First impression of whisper
Tried out openai/whisper
Whisper is a general-purpose speech recognition model.
Install
It also requires the command-line tool ffmpeg to be installed on your system,
# on macOS
brew install ffmpeg
OMG. Installing one package on brew takes so long
Had some errors trying to run whisper
Traceback ...
...
[SSL: CERTIFICATE_VERIFY_FAILED] certificate verify failed: unable to get local issuer certificate (_ssl.c:1125)
...
Fixed the error by running following command (change 3.8 to your version of python)

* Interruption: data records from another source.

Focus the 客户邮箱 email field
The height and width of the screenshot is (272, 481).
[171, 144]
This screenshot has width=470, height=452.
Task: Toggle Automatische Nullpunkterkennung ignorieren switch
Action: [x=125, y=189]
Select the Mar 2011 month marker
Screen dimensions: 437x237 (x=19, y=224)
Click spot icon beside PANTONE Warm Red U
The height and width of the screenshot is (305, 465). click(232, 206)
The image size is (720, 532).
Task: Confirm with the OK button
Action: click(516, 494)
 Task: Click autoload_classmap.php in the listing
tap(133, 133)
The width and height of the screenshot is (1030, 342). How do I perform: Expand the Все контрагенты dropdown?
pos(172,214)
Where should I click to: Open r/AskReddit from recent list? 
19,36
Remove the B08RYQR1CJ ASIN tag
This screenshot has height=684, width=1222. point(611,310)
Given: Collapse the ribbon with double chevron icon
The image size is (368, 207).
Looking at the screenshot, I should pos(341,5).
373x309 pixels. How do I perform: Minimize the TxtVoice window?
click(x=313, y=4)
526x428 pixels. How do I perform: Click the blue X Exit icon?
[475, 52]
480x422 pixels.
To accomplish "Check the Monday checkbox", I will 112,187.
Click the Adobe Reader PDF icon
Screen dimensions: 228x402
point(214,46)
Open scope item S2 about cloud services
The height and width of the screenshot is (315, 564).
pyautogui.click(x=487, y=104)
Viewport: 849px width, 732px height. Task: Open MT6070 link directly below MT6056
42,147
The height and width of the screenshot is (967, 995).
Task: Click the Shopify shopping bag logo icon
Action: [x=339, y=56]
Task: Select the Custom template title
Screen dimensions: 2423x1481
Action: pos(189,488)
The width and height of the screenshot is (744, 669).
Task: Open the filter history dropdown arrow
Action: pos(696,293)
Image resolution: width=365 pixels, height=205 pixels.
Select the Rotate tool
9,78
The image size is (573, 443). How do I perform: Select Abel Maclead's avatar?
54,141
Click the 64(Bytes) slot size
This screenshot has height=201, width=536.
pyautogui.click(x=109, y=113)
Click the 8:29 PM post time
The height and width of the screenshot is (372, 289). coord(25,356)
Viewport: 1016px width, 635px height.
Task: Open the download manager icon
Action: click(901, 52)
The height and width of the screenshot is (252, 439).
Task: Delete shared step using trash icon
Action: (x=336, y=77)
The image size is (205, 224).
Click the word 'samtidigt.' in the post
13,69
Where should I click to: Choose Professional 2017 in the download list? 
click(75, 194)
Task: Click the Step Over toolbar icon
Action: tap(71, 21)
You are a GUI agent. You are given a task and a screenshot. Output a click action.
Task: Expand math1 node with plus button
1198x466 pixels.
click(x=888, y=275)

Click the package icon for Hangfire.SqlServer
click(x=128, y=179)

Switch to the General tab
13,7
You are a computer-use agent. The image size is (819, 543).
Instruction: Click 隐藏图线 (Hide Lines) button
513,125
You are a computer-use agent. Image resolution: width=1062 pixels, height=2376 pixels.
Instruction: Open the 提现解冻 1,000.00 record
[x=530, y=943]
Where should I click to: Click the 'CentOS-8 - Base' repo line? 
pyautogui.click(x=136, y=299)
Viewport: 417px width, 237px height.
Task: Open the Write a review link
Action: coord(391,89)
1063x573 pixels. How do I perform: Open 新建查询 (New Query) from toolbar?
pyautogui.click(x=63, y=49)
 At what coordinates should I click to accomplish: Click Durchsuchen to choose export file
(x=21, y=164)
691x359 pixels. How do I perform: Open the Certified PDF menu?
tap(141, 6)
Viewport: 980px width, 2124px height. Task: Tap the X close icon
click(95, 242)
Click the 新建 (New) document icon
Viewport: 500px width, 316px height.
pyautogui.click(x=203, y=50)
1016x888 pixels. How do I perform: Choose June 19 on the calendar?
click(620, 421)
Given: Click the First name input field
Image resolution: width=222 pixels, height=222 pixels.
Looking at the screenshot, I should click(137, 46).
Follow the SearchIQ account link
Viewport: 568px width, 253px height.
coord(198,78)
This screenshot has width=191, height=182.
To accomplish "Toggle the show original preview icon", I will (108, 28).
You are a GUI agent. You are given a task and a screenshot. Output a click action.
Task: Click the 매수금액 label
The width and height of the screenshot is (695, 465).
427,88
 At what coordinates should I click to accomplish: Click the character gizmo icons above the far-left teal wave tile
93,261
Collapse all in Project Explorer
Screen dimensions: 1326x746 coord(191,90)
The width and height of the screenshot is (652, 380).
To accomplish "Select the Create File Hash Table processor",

/Applications/Python\ 3.8/Install\ Certificates.command
Run
Command I used for transcribing
whisper audio_en.mp3 --model base --language en
whisper audio_ko.mp3 --model base --language ko
Using any other models bigger than 'base' was way too slow for my old macbook (2014).
Output
Command line shows some sample results on the terminal. Generates transcribed files: _.vtt and _.txt
Impressions
Awesome speech recognition for English. It can pick up my voice reading stuff in English with some accent flawlessly.
However, voice memo that contains a conversation between me and my then-4yo daughter in Korean wasn't as impressive. Much more room to improve on Korean and possibly other non-English languages.
Grateful that these things are available.